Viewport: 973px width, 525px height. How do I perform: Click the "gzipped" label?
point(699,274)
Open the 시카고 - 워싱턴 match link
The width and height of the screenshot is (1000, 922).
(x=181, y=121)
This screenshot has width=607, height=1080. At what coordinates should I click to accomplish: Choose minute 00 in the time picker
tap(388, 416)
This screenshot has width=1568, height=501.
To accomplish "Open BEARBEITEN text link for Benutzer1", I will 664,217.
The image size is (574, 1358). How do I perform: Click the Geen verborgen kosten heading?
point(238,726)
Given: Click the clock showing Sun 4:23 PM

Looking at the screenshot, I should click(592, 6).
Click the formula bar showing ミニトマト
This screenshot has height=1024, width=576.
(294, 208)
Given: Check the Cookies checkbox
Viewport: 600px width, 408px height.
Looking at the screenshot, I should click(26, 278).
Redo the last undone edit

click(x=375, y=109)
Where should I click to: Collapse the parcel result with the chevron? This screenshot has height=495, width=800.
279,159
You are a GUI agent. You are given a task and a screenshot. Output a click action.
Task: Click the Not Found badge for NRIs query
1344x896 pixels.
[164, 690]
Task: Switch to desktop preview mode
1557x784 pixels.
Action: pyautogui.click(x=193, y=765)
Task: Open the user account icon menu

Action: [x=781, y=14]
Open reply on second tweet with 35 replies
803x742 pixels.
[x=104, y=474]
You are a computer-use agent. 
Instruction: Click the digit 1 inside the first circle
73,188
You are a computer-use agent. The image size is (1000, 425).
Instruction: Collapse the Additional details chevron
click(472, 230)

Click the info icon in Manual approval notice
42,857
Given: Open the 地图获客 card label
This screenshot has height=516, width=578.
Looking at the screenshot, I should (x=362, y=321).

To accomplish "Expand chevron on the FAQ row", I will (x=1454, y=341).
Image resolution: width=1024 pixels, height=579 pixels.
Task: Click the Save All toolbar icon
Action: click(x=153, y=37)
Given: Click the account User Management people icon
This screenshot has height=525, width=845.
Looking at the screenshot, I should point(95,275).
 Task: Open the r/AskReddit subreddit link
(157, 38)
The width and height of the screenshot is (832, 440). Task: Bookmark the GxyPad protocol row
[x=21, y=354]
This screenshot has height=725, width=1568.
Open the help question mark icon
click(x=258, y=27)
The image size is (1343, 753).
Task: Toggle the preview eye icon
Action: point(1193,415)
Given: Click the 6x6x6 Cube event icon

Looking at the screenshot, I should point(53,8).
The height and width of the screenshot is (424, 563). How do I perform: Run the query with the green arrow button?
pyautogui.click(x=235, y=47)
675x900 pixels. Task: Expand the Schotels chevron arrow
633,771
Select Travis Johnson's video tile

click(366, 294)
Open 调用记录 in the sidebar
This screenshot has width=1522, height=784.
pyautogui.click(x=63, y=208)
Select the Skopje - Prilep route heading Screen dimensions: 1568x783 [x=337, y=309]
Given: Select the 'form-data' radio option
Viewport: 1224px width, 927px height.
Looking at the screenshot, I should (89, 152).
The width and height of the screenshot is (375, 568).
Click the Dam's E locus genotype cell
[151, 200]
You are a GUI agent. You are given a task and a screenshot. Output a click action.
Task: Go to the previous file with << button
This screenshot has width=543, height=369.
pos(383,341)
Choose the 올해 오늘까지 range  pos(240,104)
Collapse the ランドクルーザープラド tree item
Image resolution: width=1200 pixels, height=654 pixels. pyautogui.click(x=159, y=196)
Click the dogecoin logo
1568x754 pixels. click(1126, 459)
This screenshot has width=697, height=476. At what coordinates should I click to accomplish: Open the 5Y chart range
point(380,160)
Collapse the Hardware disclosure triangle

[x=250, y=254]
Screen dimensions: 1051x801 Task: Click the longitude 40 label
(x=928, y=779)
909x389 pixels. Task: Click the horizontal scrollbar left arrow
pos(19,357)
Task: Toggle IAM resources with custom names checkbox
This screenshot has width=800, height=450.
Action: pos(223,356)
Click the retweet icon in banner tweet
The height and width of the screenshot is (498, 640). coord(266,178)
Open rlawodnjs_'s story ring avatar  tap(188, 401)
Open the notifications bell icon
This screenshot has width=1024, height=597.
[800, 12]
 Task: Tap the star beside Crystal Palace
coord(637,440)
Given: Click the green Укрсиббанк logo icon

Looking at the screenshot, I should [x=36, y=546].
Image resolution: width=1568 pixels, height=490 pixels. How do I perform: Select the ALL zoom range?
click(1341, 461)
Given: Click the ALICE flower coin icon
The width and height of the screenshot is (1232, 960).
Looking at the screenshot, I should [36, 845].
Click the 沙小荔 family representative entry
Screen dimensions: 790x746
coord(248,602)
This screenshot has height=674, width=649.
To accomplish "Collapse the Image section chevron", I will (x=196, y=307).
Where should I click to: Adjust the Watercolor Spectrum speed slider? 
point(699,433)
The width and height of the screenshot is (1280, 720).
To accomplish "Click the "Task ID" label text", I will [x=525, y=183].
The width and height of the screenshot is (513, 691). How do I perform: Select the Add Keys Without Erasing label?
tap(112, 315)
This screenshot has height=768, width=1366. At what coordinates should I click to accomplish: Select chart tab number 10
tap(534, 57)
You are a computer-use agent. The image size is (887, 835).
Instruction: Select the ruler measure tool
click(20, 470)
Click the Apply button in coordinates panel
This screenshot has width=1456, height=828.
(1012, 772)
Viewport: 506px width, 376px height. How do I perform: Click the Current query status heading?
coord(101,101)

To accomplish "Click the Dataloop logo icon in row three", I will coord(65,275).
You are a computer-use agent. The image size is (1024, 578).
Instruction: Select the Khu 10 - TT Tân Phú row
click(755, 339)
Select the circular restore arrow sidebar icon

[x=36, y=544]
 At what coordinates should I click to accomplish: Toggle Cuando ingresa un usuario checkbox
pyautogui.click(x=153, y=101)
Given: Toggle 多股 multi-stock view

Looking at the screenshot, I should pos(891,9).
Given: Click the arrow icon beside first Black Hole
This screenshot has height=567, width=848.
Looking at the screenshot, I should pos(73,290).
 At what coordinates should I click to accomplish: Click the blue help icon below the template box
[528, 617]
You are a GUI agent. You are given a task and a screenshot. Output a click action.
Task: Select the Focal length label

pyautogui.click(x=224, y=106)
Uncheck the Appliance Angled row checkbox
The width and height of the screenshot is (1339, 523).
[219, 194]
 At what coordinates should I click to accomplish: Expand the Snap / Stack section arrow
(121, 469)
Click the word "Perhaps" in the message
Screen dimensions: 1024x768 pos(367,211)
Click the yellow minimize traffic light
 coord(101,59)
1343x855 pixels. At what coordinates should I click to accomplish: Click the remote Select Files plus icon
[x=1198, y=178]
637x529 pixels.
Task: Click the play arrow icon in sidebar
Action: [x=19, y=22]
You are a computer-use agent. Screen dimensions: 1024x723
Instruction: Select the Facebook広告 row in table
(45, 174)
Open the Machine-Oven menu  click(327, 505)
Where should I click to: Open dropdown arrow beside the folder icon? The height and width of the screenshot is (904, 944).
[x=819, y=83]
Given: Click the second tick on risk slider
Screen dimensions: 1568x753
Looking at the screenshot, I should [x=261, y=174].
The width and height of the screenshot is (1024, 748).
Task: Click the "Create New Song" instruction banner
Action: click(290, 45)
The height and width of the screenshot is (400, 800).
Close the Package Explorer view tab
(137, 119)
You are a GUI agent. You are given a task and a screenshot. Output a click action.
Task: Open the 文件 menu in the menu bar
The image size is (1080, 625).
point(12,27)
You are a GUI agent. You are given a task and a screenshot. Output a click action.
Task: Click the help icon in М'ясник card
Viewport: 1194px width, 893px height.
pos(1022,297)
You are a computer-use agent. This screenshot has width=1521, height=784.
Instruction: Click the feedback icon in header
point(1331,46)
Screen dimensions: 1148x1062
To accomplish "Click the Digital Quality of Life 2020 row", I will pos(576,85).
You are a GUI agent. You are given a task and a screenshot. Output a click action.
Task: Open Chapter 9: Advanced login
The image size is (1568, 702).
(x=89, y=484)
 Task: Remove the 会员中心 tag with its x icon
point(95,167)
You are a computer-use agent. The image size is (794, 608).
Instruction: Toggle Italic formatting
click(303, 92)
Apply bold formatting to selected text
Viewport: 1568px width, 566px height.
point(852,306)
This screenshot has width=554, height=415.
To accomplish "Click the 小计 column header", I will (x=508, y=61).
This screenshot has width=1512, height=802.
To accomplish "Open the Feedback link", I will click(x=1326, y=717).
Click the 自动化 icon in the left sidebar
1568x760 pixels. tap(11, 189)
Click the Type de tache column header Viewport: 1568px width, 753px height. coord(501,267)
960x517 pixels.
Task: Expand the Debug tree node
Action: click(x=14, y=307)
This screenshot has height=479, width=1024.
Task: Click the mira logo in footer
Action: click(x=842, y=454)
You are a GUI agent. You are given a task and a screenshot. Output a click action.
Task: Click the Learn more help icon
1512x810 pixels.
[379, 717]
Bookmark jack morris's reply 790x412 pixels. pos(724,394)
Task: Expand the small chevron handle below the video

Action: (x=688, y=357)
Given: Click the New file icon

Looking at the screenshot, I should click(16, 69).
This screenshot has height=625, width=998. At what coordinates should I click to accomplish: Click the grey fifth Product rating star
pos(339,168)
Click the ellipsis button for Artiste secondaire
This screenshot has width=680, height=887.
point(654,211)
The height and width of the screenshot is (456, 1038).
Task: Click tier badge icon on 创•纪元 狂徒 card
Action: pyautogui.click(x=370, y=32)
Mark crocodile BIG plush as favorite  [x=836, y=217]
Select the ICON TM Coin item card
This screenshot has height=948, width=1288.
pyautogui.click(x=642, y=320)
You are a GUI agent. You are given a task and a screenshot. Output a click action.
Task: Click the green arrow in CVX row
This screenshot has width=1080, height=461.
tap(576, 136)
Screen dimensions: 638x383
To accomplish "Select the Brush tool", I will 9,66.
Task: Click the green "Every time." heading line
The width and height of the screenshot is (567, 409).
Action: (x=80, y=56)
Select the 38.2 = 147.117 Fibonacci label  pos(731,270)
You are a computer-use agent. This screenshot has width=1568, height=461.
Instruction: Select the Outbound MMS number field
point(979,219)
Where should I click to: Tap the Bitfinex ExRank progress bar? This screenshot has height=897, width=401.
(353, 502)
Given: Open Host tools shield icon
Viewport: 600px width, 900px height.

> **WHAT IS BEING ASKED**: Look through the listing above. Pick out each line with "text" and copy it.

> **RESPONSE TO THE TASK**:
To accomplish "Open BEARBEITEN text link for Benutzer1", I will 664,217.
To accomplish "Click the "Task ID" label text", I will [x=525, y=183].
Apply bold formatting to selected text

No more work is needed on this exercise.